Austin has a strong western heritage and more country and western music than you can shake a fiddle bow at. So when Timothy came back from SXSW with video clips from two home automation companies with different approaches to this question: "How can you work with a whole bunch of lights and thermostats and other IoT home automation pieces that all have different OSes and control APIs?" we obviously had to call the resulting video 'Dueling Home Automation Systems.'

The two companies shown in this video are called WigWag and Yonomi. WigWag sells you a "Relay," which they say "is a powerful mini computer that gives you control of your home's smart devices." The minimum pre-order buy-in for WigWag seems to be a $149 WigWag Relay. Their 'products' page his page shows the Relay -- and many other gadgets and kits that could easily run your total tab up to $1000 or more. Yonomi, on the other hand, "resides on your phone and in the Cloud. No need for a hub, controller box or other additional hardware. Yonomi magically finds and enhances your existing connected devices allowing them to interact with one another in ways never before possible."

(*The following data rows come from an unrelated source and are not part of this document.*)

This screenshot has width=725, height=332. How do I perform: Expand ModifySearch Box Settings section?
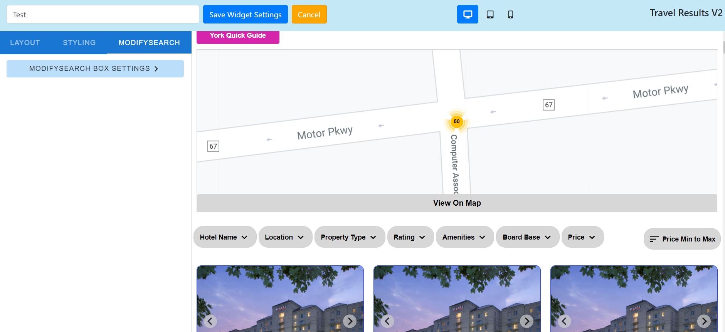point(95,69)
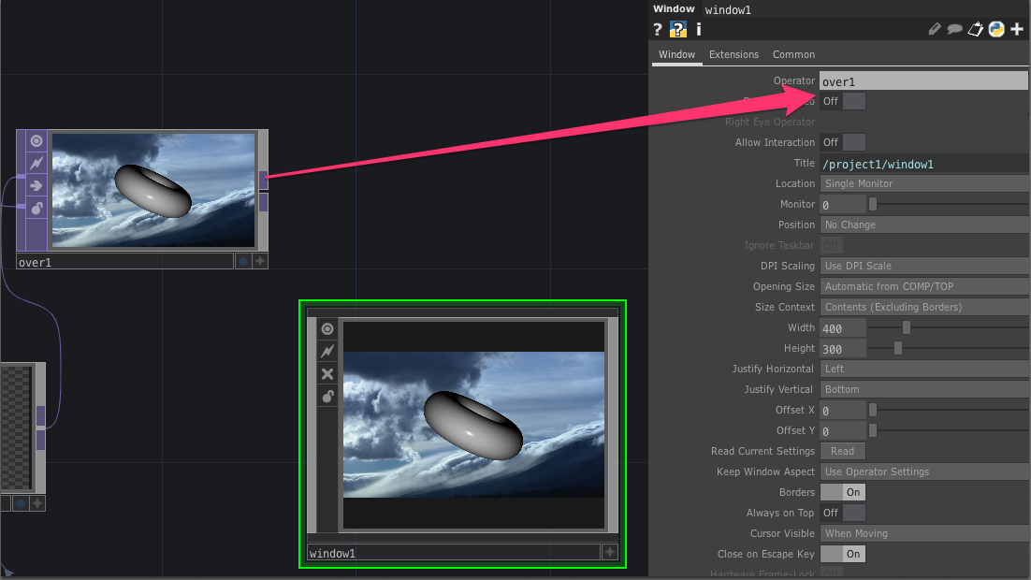Click the comment speech bubble icon
Image resolution: width=1031 pixels, height=580 pixels.
954,29
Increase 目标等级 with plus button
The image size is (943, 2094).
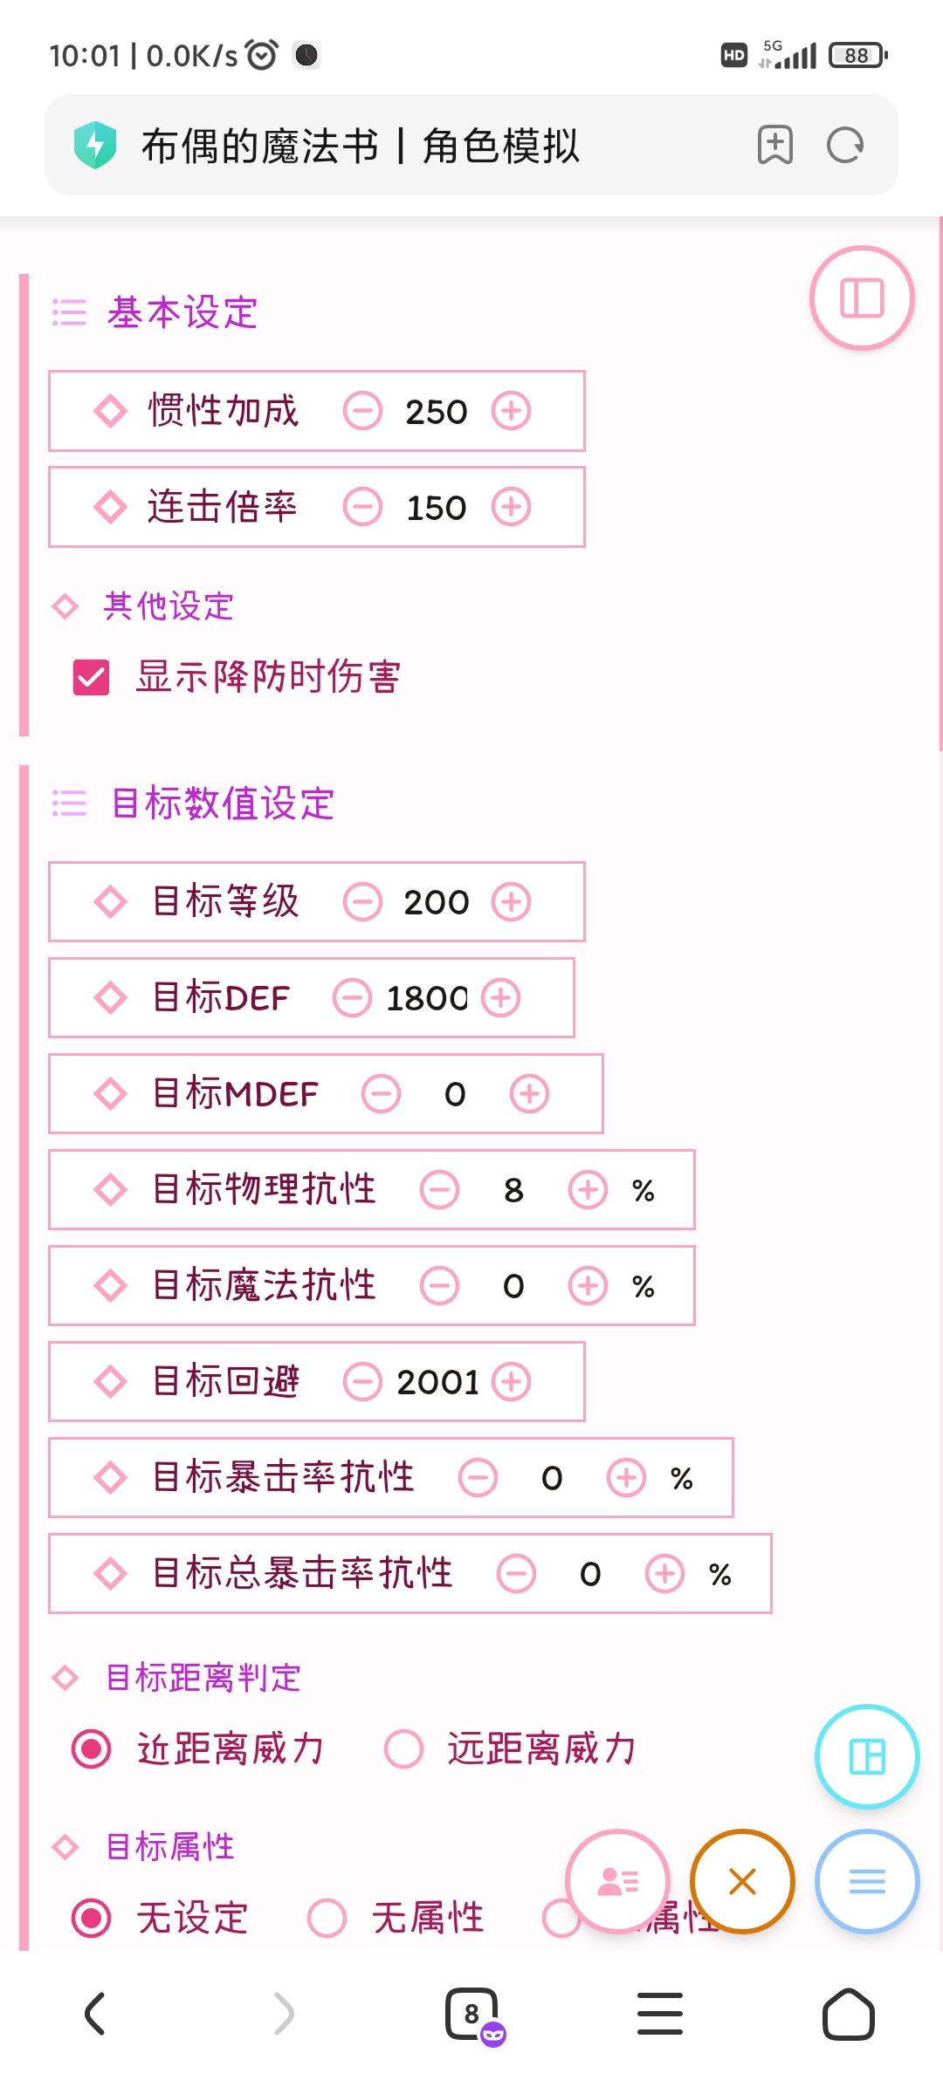tap(511, 901)
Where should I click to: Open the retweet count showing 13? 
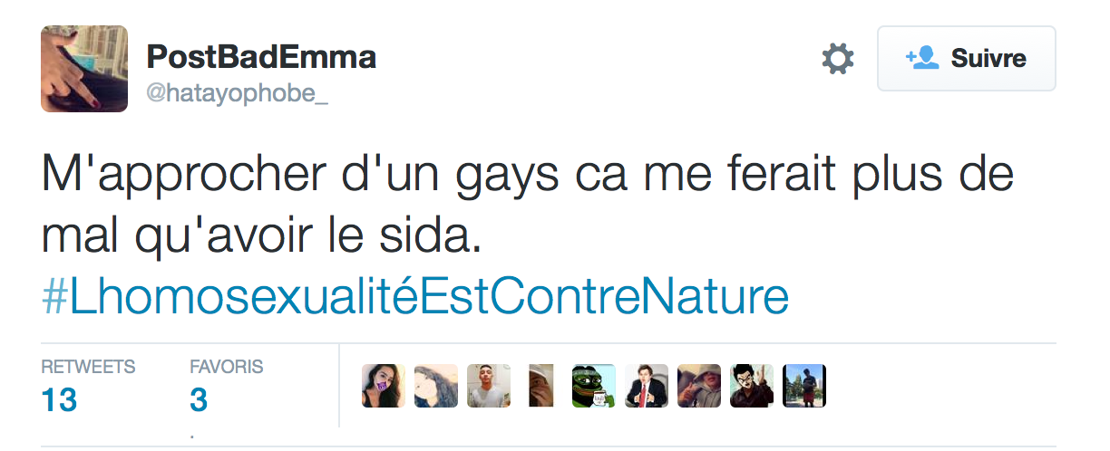(60, 399)
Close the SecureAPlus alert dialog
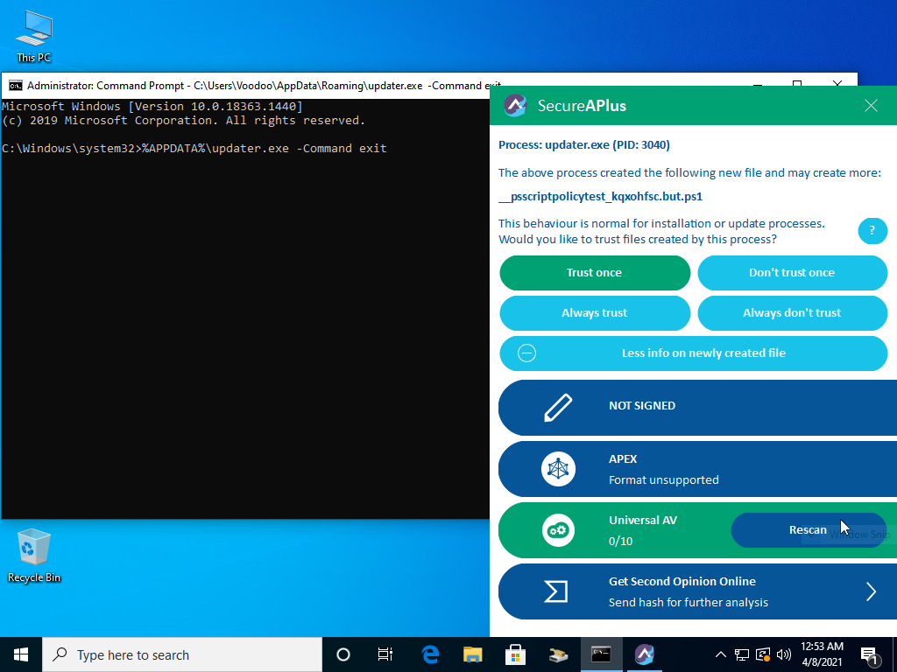 point(871,106)
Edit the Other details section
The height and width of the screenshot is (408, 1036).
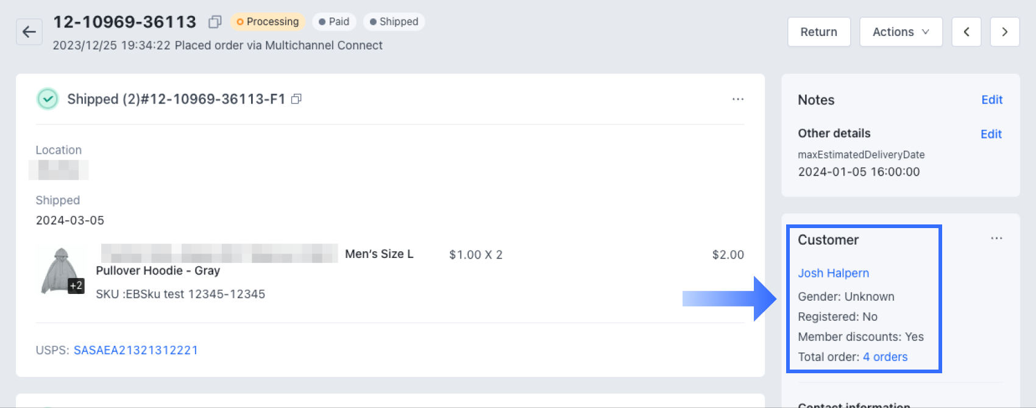click(992, 134)
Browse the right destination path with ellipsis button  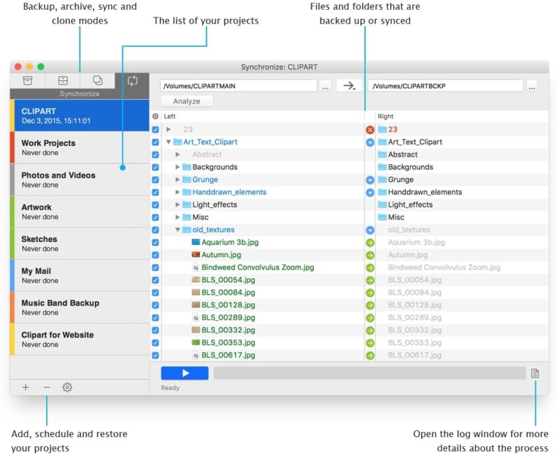click(532, 86)
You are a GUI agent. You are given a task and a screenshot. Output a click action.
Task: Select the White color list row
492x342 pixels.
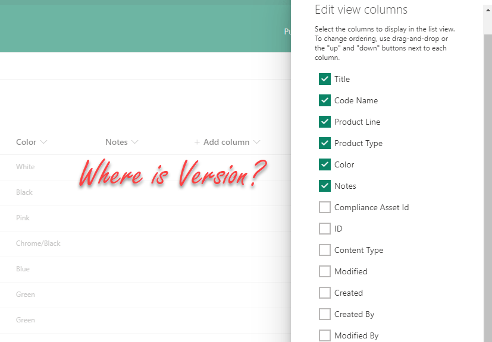[x=25, y=167]
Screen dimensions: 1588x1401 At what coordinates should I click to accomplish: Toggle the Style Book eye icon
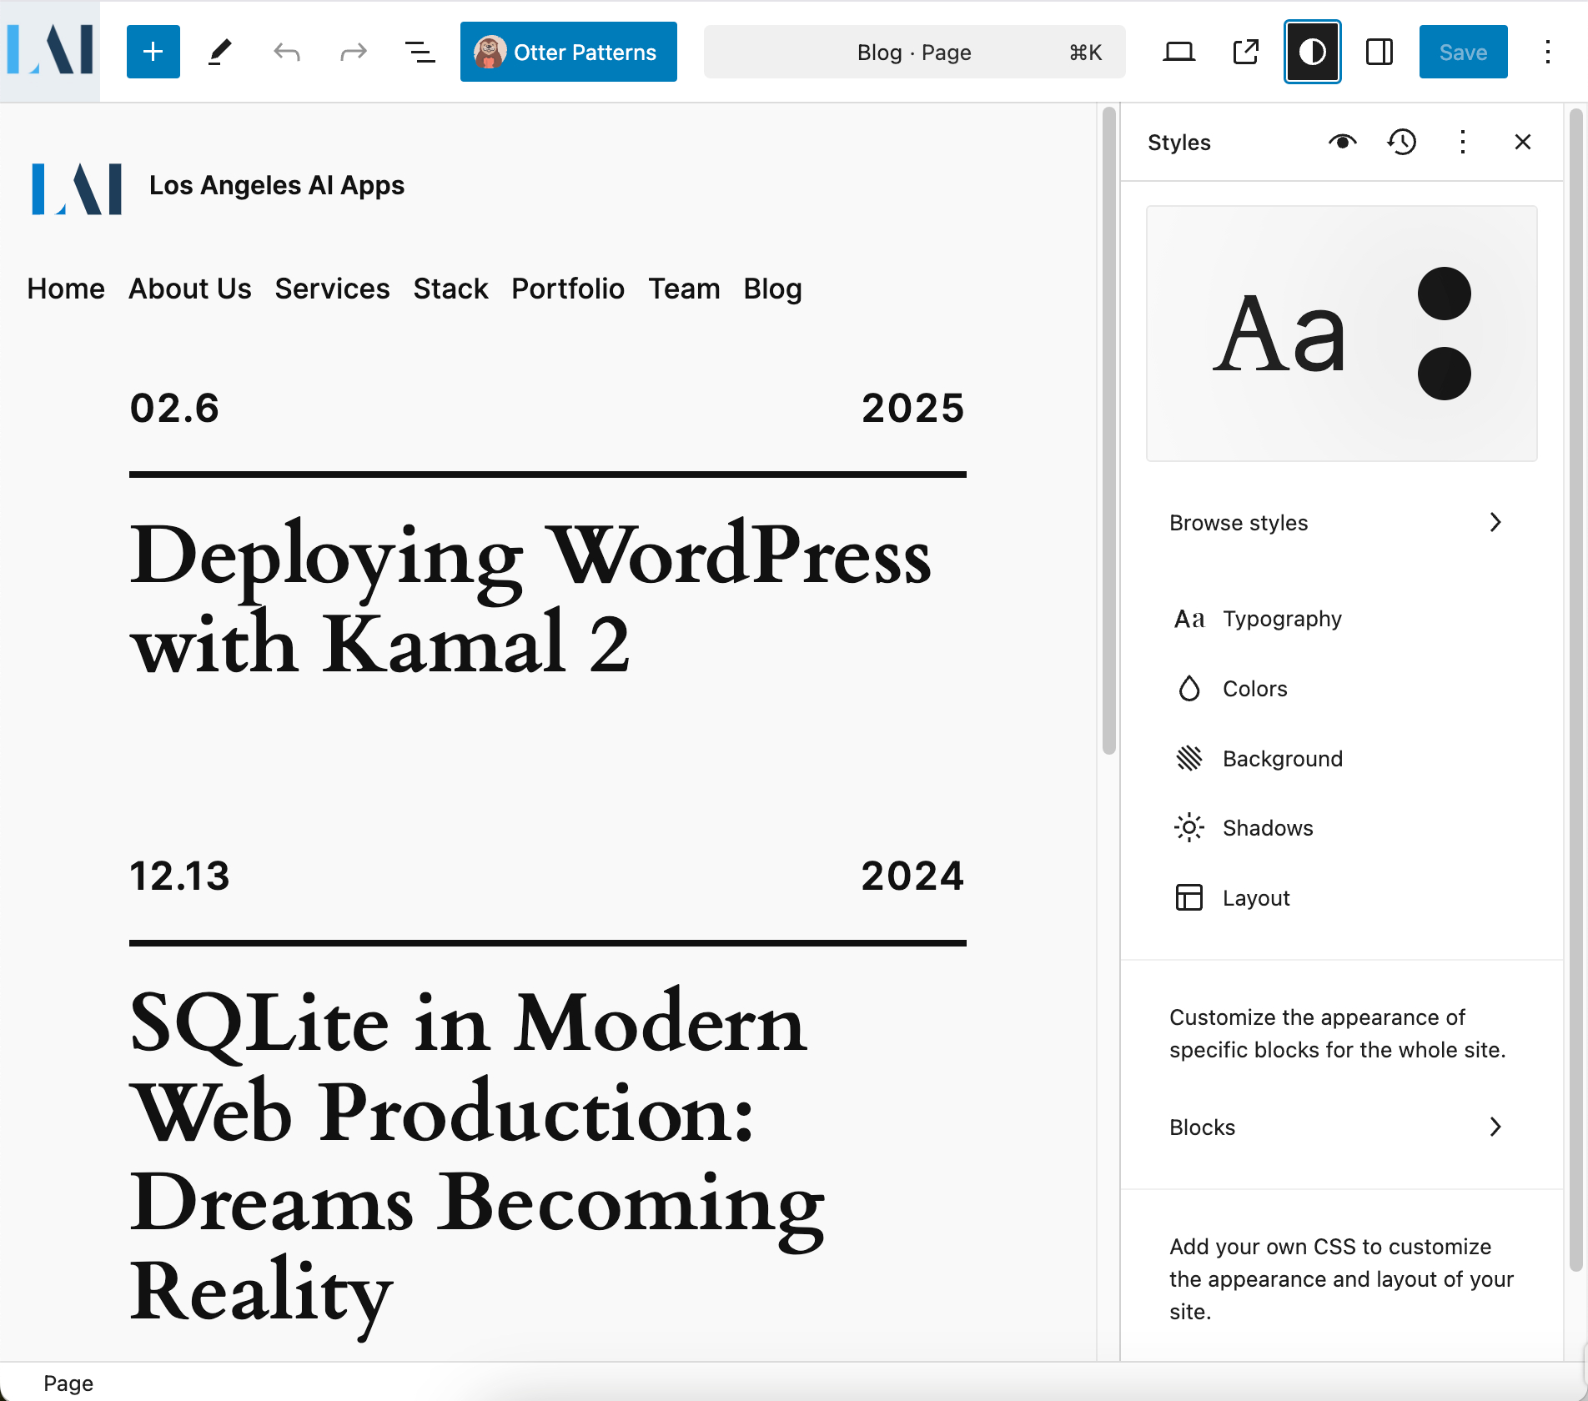(1342, 142)
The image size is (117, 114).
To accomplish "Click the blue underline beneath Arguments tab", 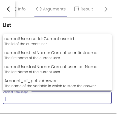I will point(51,17).

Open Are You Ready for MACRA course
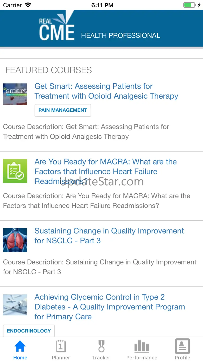pyautogui.click(x=106, y=172)
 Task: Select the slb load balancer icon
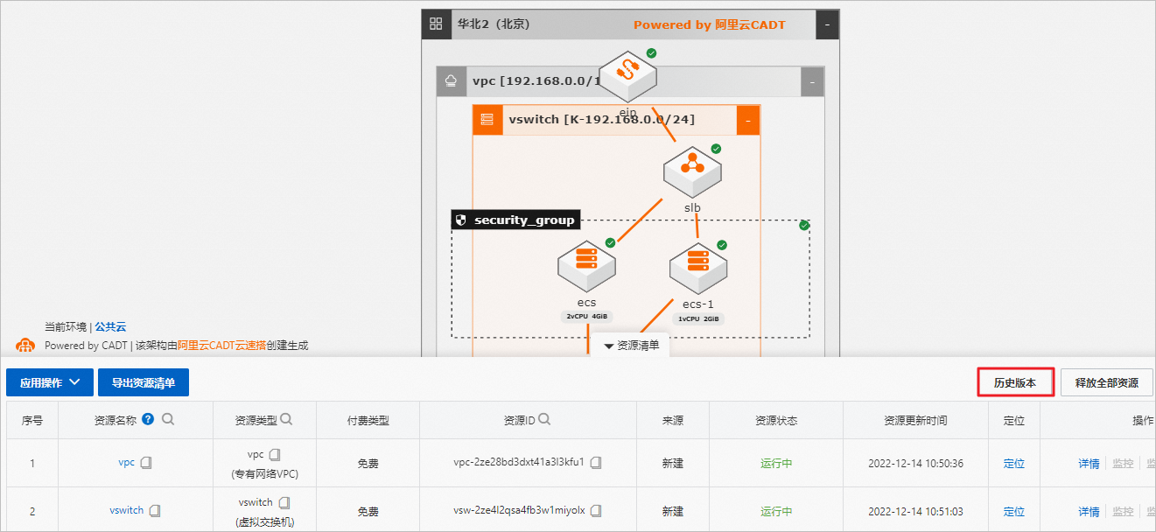[x=692, y=171]
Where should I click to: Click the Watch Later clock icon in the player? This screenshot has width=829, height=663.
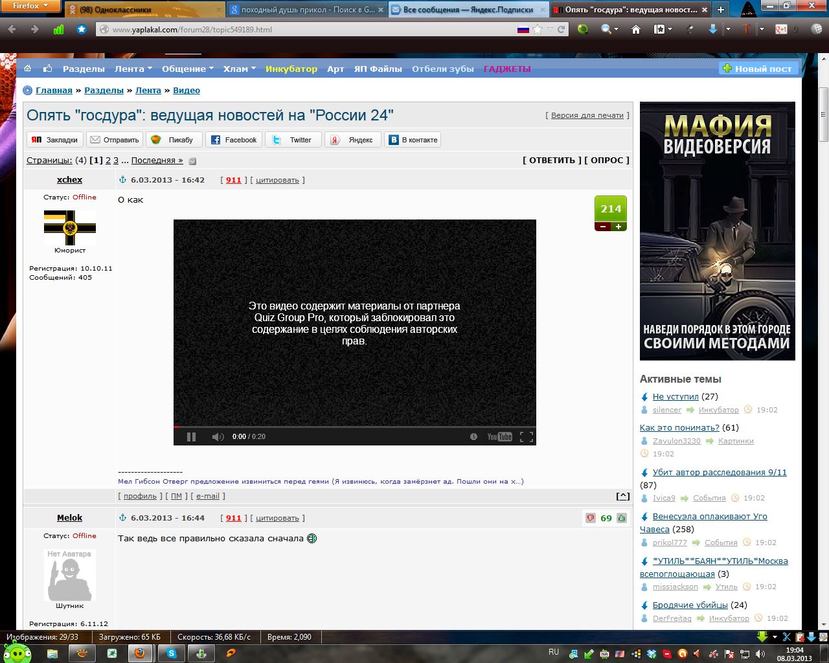(473, 437)
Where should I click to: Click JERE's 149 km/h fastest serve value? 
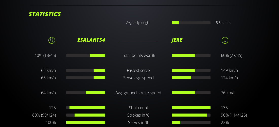click(229, 70)
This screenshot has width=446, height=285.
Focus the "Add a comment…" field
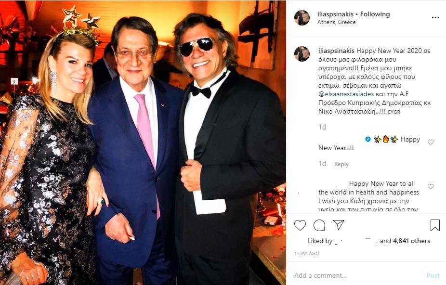(x=356, y=275)

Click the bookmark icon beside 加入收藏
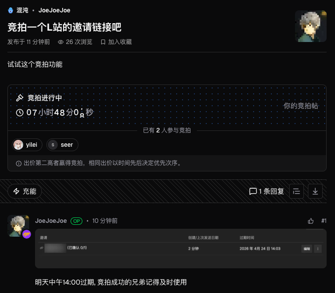(x=103, y=42)
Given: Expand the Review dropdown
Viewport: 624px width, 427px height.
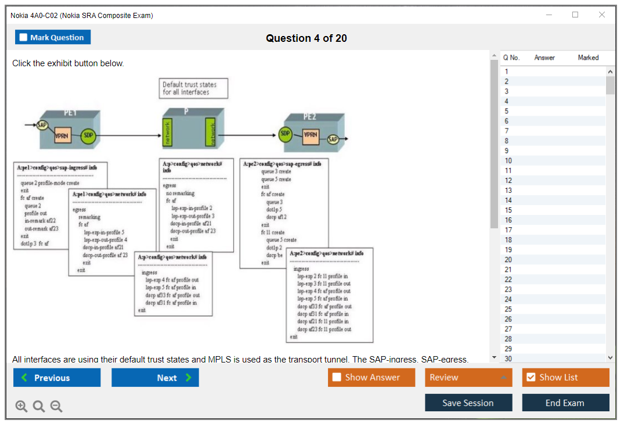Looking at the screenshot, I should click(x=503, y=378).
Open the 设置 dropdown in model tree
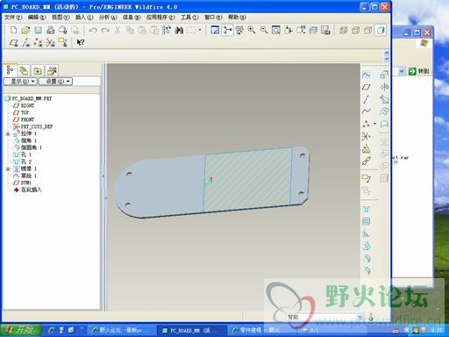The image size is (449, 337). (x=55, y=82)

Yonomi may start with a free Android app (iOS coming soon), but you still need to buy lights, speakers, thermostats, and other things that are Internet-aware, so you're not going to save much (if anything) over buying a WigWag relay and the rest of what you need to create your own, private Internet of Things. And what about good old X10 and other home control systems? They're still out there, still doing their thing in millions of homes even if they aren't getting all the IoT buzz. In any case, it's nice to see new home automation alternatives coming down the pike, even if their cloudness may make them easier to hack than an old-fashioned appliance like this coffeemaker.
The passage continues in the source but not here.